Les Espagnols craignent plutôt qu'au sein du guêpier Astana, le danger ne vienne de deux autres coéquipiers de Contador: l'Américain Levi Leipheimer et l'Allemand Andreas Klöden, qui se sont tout deux déjà hissés sur le podium du Tour, humant de près l'ivresse de la vie en jaune.

D'autant que Leipheimer en avait beaucoup (trop?) fait l'an dernier sur la Vuelta dans son rôle de coéquipier modèle, donnant beaucoup de fil à retordre à Contador qui l'avait finalement remporté, bouclant un rare triplé avec le Giro la même année et le Tour de France 2007.

«La présence d'un méchant, très méchant, Armstrong, et d'un gentil très gentil, Contador» aiguise l'intérêt pour la course. «Nous espérons tous que le gentil va gagner. Mais nous ne savons pas quand. Vendredi, peut-être, sur les cimes d'Andorre», résumait ainsi le journal sportif AS.

L'essentiel, soulignait-on mercredi de l'autre côté des Pyrénées, c'est qu'Astana a tourné mardi comme un rouleau compresseur au contre-la-montre par équipes, creusant l'écart sur les rivaux dangereux pour Contador: les frères luxembourgeois Schleck, l'Espagnol Carlos Sastre, l'Australien Cadel Evans et le Russe Denis Menchov.

Et ce grâce à un gros travail d'équipe bien huilé auquel Lance Armstrong, septuple vainqueur de l'épreuve, a solidement contribué, au nom de l'intérêt bien compris de l'équipe et du sien.

«Armstrong a offert le Tour à Contador»

«Une guerre civile dans une telle étape, plus qu'un désastre, aurait été d'une stupidité crasse», relève le chroniqueur du quotidien El Pais.

Ce faisant, «depuis son trône, Armstrong a offert le tour à Contador, mais ce dernier doit commencer à le gagner sur son terrain favori, la montagne», estime le journal, convaincu que l'Américain flanchera sur les cols pyrénéens après le passage à Barcelone jeudi.

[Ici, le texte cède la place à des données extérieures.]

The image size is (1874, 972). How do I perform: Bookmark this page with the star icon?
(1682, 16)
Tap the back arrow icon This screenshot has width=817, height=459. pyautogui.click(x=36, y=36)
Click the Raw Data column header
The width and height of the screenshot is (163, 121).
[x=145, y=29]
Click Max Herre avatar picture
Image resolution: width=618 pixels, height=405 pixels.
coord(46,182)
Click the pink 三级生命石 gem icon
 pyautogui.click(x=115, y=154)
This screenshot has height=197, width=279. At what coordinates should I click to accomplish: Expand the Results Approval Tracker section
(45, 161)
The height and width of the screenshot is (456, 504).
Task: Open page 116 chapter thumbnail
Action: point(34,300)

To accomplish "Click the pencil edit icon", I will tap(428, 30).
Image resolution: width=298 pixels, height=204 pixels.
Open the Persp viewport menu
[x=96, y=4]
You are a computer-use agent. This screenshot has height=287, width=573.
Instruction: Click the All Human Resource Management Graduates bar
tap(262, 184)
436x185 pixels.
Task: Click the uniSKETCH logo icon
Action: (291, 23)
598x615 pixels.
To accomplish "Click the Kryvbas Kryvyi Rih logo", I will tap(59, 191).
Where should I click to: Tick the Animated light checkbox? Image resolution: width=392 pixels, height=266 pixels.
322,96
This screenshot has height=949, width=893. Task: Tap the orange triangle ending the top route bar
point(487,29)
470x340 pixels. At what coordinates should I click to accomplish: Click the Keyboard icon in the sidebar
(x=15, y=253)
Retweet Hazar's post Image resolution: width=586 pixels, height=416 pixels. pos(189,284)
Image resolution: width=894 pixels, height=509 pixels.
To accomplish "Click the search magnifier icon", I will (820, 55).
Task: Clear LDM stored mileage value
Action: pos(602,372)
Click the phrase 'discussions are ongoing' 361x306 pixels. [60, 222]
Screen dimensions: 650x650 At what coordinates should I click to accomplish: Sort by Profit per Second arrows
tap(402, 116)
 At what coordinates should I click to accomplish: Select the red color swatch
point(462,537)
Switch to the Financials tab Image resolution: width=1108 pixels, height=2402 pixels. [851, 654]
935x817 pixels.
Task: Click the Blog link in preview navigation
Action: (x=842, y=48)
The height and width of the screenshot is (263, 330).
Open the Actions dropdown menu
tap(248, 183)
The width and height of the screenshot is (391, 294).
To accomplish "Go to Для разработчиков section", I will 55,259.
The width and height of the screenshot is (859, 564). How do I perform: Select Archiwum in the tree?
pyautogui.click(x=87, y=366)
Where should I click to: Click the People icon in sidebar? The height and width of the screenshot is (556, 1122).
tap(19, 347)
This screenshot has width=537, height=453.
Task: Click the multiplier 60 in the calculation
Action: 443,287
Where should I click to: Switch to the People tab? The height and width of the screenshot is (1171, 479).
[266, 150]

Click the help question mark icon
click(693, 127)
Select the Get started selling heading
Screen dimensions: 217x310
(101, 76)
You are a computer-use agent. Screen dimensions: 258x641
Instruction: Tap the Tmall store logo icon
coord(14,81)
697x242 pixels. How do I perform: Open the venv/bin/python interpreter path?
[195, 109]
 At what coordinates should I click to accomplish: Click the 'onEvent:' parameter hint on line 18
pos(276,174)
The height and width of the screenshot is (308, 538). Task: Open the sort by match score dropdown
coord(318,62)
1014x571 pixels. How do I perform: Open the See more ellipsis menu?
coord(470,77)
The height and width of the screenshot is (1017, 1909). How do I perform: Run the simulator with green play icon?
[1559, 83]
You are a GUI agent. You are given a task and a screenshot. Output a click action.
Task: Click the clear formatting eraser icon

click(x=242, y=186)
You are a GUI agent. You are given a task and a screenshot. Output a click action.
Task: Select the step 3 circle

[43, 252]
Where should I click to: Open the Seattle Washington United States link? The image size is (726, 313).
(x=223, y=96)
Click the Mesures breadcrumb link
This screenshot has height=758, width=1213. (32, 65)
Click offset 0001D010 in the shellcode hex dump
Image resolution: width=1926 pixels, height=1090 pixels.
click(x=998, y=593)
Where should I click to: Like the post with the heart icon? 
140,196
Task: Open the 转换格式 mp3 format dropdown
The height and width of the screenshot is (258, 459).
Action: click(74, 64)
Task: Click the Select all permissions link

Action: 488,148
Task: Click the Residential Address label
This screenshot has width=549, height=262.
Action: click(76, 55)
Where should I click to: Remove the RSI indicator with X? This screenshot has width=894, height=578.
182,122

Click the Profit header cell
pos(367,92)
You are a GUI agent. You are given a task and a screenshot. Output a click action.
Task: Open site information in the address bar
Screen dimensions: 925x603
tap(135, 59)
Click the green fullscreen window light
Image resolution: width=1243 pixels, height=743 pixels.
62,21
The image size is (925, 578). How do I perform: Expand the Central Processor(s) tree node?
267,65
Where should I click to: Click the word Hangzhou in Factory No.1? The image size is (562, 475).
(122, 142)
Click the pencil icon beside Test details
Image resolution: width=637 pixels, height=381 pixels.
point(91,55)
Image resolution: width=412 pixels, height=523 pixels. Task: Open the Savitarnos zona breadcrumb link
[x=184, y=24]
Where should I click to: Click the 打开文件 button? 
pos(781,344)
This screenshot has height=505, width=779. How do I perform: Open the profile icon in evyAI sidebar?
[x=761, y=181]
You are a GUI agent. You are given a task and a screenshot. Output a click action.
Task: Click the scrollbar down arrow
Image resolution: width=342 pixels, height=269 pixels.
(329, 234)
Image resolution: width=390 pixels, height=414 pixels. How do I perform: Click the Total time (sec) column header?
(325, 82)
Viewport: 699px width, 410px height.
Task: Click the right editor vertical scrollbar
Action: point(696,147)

Oublié donc l'écart creusé par Armstrong sur Contador à la faveur d'une bordure lors de l'étape de mardi, avec la bénédiction du manageur d'Astana et ami de l'Américain, Johan Bruyneel?

Non, bien sûr. Les commentateurs y ont vu la preuve que Contador avait «un ennemi à la maison». Et la pique vénéneuse d'Armstrong - «Il ne fallait pas être prix Nobel pour savoir qu'il fallait courir devant» - n'a pas contribué à calmer les esprits des journalistes.

Les anciens cyclistes espagnols voient les choses plus froidement. «À mon avis, ce sont plus les médias que les protagonistes qui alimentent la polémique», relève notamment Miguel Indurain. «Armstrong a fait ce qu'il fallait sur la route de la Grande Motte. Celui qui s'est trouvé où il ne devait pas, c'est Contador».

«Bruyneel et Armstrong ne jouent pas contre Contador», estimait mardi El Pais. «Johan veut gagner le Tour et il sait qu'il ne peut le faire qu'avec Contador. Armstrong, bien sûr, veut aussi le maillot jaune à Paris, mais il connaît la force de l'Espagnol et il est réaliste».